- Gray-Haired Noble: If Louie lives, he will absorb our castles, lands, dukedoms.
- Bearded Noble: He would make one nation of France, and that nation his.
- Charles: Making nobles of peasants; peasants of nobles.
- Charles: One of my men will make himself known to you. He will call himself a lover of good wine. You will ask the color of wine and he will answer "The color of royal blood."
- Bearded Noble: To save the shedding of blood, might we not still parley with the spider?
- Charles: You do not parley with a spider, you squash him!
- King Louis XI: Once more the shadows darken Paris, and now Charles proposes to hang me from one of my own apple trees - no doubt from the very one I was saving for him.
- Huguette: I can tell by your shifty look that you have been untrue to me.
- François Villon: And you?
- Huguette: I've been true as the stars in Heaven.
- François Villon: I know where THEY spend their nights. I'm not sure where YOU do.
- King's Aid: Salmon do not swim back once they have slipped through your fingers.
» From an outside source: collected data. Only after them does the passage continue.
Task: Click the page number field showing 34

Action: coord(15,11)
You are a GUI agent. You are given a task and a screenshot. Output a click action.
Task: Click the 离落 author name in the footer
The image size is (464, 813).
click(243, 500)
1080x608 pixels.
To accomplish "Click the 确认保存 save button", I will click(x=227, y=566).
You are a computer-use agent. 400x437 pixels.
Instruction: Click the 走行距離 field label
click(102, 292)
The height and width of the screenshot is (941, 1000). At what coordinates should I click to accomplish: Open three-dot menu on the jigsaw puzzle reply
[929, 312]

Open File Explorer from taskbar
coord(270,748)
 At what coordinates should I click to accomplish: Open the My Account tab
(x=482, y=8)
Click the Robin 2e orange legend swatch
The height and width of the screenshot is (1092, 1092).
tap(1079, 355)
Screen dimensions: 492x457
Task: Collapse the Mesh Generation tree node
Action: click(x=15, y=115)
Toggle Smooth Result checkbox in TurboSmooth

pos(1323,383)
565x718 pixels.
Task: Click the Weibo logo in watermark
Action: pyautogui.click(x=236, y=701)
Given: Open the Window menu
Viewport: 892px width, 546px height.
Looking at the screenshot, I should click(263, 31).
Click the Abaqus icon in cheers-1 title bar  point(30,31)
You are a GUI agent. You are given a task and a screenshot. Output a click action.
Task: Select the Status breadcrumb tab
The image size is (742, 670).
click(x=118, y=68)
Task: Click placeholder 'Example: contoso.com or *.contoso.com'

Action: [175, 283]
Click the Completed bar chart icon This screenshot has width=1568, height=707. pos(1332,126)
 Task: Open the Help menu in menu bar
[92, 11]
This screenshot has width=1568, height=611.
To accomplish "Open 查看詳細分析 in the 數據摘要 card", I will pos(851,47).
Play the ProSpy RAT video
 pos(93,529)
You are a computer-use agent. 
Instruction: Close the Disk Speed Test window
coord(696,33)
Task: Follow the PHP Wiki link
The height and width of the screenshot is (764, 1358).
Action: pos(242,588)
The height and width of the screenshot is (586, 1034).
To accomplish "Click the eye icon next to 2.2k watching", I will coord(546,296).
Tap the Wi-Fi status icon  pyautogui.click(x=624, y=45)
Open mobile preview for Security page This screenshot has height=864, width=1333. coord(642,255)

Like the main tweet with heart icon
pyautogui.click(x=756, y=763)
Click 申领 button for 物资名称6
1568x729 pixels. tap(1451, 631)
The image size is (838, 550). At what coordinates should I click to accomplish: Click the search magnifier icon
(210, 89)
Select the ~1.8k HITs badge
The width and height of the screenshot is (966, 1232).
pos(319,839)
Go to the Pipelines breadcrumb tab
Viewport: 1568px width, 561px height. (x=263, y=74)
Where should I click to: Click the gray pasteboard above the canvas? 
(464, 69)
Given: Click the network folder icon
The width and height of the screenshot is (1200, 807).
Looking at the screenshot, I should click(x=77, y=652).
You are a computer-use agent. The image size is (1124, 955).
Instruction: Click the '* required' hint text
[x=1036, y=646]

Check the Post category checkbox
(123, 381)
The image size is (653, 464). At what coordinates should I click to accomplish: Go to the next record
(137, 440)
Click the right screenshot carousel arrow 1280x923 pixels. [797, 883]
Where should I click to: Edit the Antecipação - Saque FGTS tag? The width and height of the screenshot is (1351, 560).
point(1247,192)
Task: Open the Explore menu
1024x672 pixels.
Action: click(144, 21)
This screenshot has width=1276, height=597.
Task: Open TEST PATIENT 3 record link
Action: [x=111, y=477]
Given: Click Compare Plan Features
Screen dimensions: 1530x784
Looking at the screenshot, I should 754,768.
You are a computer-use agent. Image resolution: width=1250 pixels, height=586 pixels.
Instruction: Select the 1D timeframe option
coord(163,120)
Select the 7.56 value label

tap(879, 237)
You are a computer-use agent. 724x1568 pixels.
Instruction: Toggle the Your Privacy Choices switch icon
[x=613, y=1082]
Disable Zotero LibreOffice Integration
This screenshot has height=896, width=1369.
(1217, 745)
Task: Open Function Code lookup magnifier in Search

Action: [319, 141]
- King Louis XI: Alas, your bird has flown, Brother Short-Life, but don't fret. I'll clip his wings for him in my own time.
- King Louis XI: Master Villon, you can render your country a great service before you die. You notice that I said "the country" and not "king?"
- François Villon: Why the distinction, your majesty?
- King Louis XI: Because you seem to have the impression that the king is not as patriotic as you are.
- François Villon: The fault is not mine, sire.
- Thibault d'Aussigny: Louis, self-styled king, my Lord Burgundy and the noble members of the public will, in solemn session, have deemed you unsound of mind and body, unworthy to carry on the glorious traditions of our country. You have neither the confidence of the nobility nor the confidence of the people. Hardly able to rule, barely able to reign, you cling to the throne with an old man's perversity to the detriment of a great nation. Louis, your cause is lost. The Duke of Burgundy bids you surrender up this city or pay forfeit with your life and the life of every man who raises arms against him.
- François Villon: [finding Catherine bowing to him] What does THIS mean?
- Catherine de Vaucelles: It means, my lord, that at last a man of courage has come to the aid of France.
- François Villon: You're judging me only by my words. Had you best not wait and judge me by my deeds?
- Tristan: Sire, may I be permitted to point out that the past of France is of no help in judging its future?